**What is asked**
Count the lines below that contain the string "HTML", and give only the number.

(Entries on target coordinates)
....
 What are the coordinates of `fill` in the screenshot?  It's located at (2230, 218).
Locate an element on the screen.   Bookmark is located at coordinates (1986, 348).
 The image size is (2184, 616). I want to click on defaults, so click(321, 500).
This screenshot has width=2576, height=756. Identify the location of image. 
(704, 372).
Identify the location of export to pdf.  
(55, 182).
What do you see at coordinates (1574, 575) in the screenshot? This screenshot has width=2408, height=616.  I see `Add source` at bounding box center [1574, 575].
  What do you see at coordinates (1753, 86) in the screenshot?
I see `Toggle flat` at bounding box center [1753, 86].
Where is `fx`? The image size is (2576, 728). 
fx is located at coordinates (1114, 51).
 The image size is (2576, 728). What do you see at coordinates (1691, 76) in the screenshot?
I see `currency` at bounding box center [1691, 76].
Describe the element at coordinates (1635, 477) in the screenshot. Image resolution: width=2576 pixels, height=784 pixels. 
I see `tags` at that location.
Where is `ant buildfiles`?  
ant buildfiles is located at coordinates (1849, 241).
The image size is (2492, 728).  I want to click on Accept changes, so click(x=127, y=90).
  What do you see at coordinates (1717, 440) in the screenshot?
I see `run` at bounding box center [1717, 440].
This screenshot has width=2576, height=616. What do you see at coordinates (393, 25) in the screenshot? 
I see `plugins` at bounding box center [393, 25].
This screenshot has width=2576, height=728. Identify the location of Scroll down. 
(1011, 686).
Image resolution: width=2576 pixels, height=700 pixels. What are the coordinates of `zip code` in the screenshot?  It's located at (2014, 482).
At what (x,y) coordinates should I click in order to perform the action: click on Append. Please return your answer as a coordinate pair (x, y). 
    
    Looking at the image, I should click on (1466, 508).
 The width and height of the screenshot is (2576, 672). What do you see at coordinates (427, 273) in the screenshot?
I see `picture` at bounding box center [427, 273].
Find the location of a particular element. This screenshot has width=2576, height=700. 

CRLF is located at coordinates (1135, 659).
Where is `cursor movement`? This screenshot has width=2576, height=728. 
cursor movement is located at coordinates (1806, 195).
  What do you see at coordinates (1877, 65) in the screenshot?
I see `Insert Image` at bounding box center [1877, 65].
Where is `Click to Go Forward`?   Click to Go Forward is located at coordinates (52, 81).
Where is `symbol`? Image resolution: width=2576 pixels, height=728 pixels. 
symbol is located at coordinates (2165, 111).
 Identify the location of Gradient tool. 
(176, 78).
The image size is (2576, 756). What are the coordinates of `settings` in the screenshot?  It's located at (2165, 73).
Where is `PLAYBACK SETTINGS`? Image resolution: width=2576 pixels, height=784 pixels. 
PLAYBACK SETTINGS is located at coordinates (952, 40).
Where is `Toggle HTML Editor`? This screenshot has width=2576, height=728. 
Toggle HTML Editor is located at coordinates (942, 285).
....
**Task solution**
2